Could you find every line in the records below that contains the word "icon" and copy it?

Dataset excerpts
***
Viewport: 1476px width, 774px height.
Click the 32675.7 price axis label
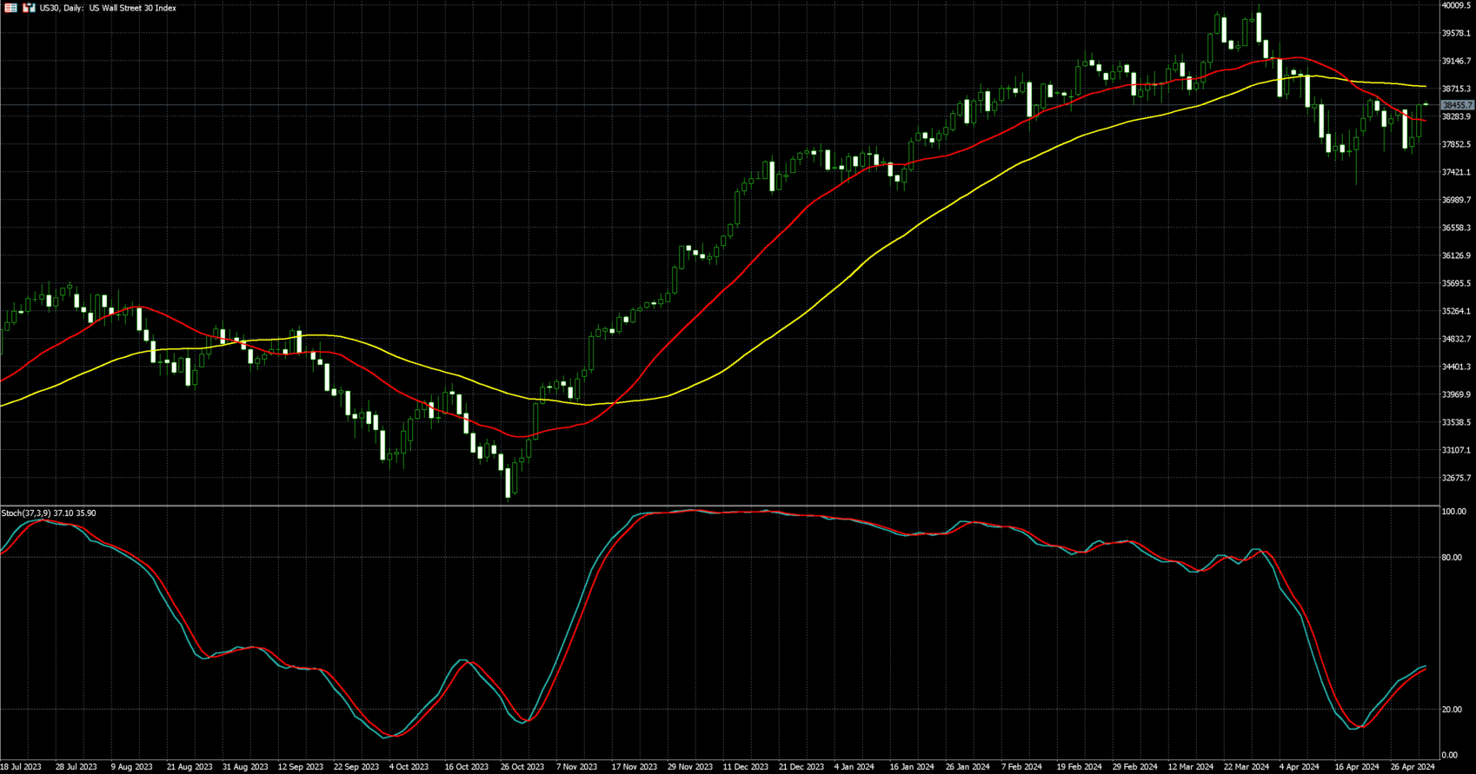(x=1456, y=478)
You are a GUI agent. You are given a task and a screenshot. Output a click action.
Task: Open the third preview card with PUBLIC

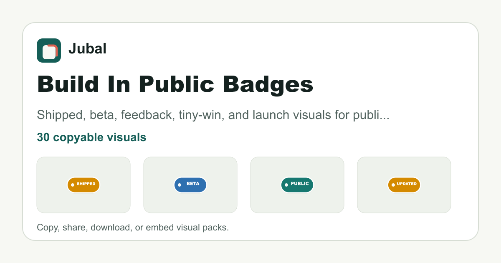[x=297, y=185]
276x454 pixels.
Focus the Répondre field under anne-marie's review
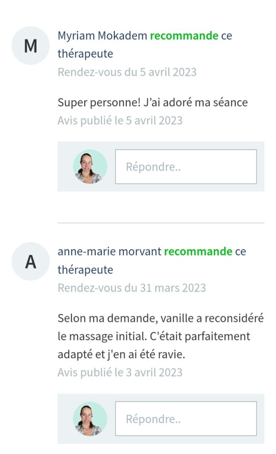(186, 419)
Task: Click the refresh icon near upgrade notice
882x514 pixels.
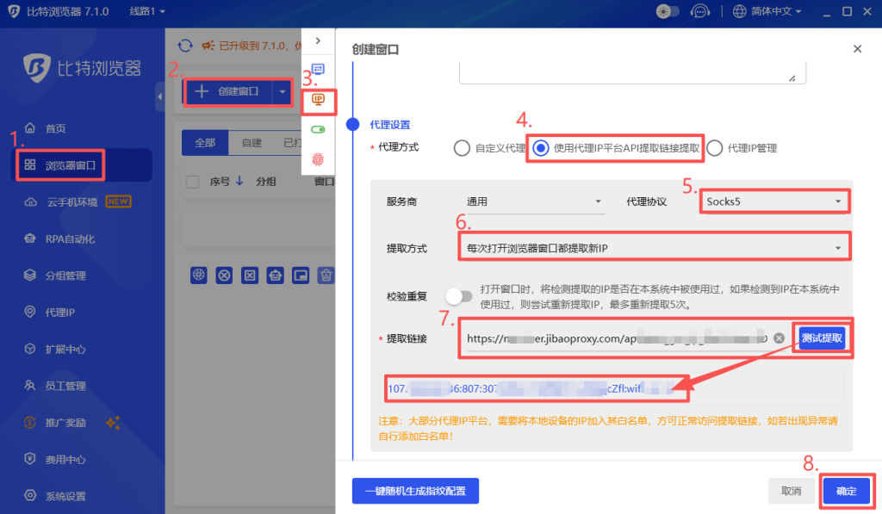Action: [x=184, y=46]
***
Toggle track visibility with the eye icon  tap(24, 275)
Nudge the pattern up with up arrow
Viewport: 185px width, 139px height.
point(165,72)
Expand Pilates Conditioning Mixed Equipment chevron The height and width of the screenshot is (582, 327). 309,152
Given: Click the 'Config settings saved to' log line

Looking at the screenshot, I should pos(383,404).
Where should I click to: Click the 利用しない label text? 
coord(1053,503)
***
- _RESPONSE AREA_
Task: Click the refresh icon near upgrade notice
Toggle track visibility with the eye icon  tap(24, 275)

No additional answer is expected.